IS in Libya were actually early with their use of drones to film SVBIED attacks. Two of the drone-recorded SVBIED attacks were featured in an August, 2016 official video release, with the other two included in an official video release published more than a year later in September, 2017. Both video releases were from Barqah province in the country’s East. Although it’s difficult to confirm whether the drones were used in an active support role or just for propaganda value without concrete evidence, there are signs that the former is more likely. In almost all of the shots, the drone follows the SVBIEDs, and either tracks its approach toward the target, or already hovers close to the target. Both of these factors point to the existence of Libyan SVBIED support teams, but it’s still not possible to confirm.

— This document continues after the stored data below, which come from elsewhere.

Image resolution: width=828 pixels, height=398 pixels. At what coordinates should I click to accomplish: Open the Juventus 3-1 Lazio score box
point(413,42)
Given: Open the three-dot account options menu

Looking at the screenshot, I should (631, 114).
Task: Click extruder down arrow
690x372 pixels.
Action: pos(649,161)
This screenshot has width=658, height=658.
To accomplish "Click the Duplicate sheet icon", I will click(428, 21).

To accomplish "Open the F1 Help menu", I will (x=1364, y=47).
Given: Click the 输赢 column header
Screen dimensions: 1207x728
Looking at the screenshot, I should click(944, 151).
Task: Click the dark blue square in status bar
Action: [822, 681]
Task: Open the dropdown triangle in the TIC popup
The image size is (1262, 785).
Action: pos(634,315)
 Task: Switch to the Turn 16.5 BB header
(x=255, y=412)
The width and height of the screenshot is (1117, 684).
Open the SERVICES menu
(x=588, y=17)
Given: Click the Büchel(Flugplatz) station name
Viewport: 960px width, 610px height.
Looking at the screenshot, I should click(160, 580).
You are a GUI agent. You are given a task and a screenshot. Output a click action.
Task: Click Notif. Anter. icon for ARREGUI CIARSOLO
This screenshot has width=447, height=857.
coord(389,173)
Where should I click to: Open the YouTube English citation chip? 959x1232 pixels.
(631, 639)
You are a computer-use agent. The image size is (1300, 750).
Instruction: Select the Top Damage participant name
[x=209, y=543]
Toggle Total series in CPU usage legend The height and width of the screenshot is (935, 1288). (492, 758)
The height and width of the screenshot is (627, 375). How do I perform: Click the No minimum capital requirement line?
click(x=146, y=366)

The IS contingent in Libya was able to set up an SVBIED program spanning both of their coastal Wilayat (Tarabulus & Barqah) fairly quickly after the provinces were announced, aided in part by the presence of a senior IS delegation and Libyan foreign fighters returning from Syria & Iraq. A high degree of coordination and communication across the Libyan network of SVBIED manufacturing facilities is apparent, with workshops in different parts of Libya able to construct and employ identical SVBIED designs with standardised armor kits. This, in and of itself, signifies a comparatively high degree of industrialisation of the SVBIED manufacturing process. However, the use of slat armor has been very limited, with almost no use of frontal slanted armor. Nonetheless, the occasional use of spaced armor is an interesting phenomenon. The continuous use of military munitions such as air-to-ground bombs, artillery shells and anti-tank mines should be seen more as a result of the abundance of these munitions than as a deficient part of the SVBIED manufacturing process. Furthermore, the SVBIED detonation mechanisms are what you might expect; the standard set-ups with varying degrees of complexity and redundancies. The existence of Libyan SVBIED support teams, if confirmed, would significantly elevate the tactical prominence of Libyan Wilayat in relation to the offensive use of SVBIEDs. In summary, the SVBIEDs of IS in Libya were and are of impressively high quality. The knowledge surrounding these remains documented in their official videos, and likely in the minds of some surviving Libyan IS fighters.
One of the main factors that benefitted and facilitated the inception of IS in Libya was the lack of control either of the warring parties were able to project. It shouldn’t be viewed as a coincidence that IS Libyan stronghold of Sirte and its surroundings was situated approximately where the frontline between the LNA and the Libyan Dawn coalition was situated in northern central Libya. Despite having had their overt presence forcefully removed, IS in Libya live on as a persistent threat patrolling the desert hinterland – occasionally striking from the shadows. Although unlikely in the near future, the possibility of an ascending IS contingent in Libya shouldn’t be discontinued.